I loved when he called his neighbor to say Deryle and I would be hiking the hill through the neighbor’s property and then presented us with an old-fashioned leather shoulder bag and a Mason jar filled with water. I loved that we were named the Best Tower Guests Ever because we didn’t go running about to see everything within a 200-mile radius, something that irritated Alex immensely and which, as one can imagine, he had no problem saying to any poor soul who happened to want to drive north to the Oregon border and back in one day. No, Deryle and I stayed. We soaked in the outdoor tub at night and in the afternoon sun with stacks of books within easy reach. We walked down to Alex’s garden in the late afternoon or rang to see if he wanted to come up for dinner. There was no reason to go anywhere else.

We returned to Petrolia last summer for a week in mid-July. We returned because The Tower is salve on your soul, and we returned because the news the prior summer had not been good. Deryle had heard what the doctor had said to Alex, and he was carrying that verdict tenderly and quietly.

Our last week with Alex held many of the same qualities as all of our other visits. We ate and laughed, talked and played records. And Daisy, Alex’s daughter, became our friend too. One night, we picnicked in a clearing in the woods, hosted by Alex’s friends at Counterpunch and generous others. We crossed a wooden plank over the creek, lounged on old blankets, and ate corn cooked on the open fire. I remember thinking, these are all such fine people; Alex had surrounded himself with true and good souls. On our last night, Alex, Daisy, Deryle, Jasper, and I piled into the Imperial and drove the two-lane dirt road to the beach. I recently found a tarnished silver fork wedged in a side pocket of my backpack, a relic of our picnic that night.

Where the Mattole River meets the Pacific is an awesome place.
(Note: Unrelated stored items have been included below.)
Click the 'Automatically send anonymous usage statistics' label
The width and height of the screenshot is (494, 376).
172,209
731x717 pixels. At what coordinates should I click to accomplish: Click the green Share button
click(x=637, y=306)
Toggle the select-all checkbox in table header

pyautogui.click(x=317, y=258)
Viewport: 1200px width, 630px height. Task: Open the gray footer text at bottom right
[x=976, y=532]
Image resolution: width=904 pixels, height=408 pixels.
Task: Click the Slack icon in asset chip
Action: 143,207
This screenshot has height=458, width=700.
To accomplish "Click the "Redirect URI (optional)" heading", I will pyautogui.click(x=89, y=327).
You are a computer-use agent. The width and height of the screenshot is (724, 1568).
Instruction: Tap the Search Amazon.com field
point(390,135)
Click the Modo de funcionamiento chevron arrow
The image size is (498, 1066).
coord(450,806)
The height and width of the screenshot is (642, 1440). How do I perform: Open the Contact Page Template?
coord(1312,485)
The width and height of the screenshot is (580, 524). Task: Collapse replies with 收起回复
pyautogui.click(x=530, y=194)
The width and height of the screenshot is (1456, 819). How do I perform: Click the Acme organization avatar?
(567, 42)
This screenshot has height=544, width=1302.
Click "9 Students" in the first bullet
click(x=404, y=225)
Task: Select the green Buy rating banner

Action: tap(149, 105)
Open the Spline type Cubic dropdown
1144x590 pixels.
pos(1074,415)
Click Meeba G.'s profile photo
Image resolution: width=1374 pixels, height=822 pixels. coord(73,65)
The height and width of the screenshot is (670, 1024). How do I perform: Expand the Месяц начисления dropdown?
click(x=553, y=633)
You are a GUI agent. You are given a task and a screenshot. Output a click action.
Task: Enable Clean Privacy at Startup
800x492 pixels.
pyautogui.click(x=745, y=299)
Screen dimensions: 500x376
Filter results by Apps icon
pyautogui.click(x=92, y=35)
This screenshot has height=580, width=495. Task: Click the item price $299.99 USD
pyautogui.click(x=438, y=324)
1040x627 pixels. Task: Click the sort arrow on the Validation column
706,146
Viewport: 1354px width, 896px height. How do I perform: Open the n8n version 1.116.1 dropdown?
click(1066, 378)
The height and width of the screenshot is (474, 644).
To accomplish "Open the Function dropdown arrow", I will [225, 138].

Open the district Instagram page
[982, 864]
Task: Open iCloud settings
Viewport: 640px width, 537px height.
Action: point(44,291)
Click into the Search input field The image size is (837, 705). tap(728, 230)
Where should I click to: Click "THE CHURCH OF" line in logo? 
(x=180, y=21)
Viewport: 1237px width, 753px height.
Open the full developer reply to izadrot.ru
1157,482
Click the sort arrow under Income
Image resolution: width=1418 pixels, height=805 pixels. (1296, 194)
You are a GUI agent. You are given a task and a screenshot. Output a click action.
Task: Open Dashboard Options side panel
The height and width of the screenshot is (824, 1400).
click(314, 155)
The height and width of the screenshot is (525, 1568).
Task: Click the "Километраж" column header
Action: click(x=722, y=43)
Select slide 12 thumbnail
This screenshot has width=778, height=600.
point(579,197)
When you stand at the steep edge of sand where salt and fresh water mix, the feeling is akin to standing on the edge of a tall cliff. The drop-off is a matter of only a few feet, but the water there is alive, vibrant, and terrifying. We parked at the Mattole Campground and walked out to a large piece of driftwood; imagine a redwood tree that’s been churned around in the ocean then tossed up on the beach during some high tide. We spread our blanket and leaned back against the sheltering wood. For once, though, there was no wind at the beach, only miles of sand and sky, water and disappearing light.

There are some people you know for only a few years but they carve out a corner of your heart that is theirs alone. Alex was like that. It’s true that Alex was combative and sharp-tongued, as so many have pointed out since his death. He did not suffer fools—period. But there was also the Alex that called me “dah-ling” and always had a meal ready for us when we arrived, regardless of the late hour. There was the Alex who tended his flowers like a lover. And there was the Alex who built shrines to his family of animals, embedding their images in the garden wall.

I know that these were all the same man, and that’s the man I will remember. He loved those around him as much as he loved speaking and writing his truth. And he loved this world fiercely; it mattered enough to him to make him angry and passionate, unabashed and edgy. And when it mattered to be tender, he knew that too. I know I’m not alone in feeling that the world is smaller, and sadly quiet, without Alex Cockburn in it.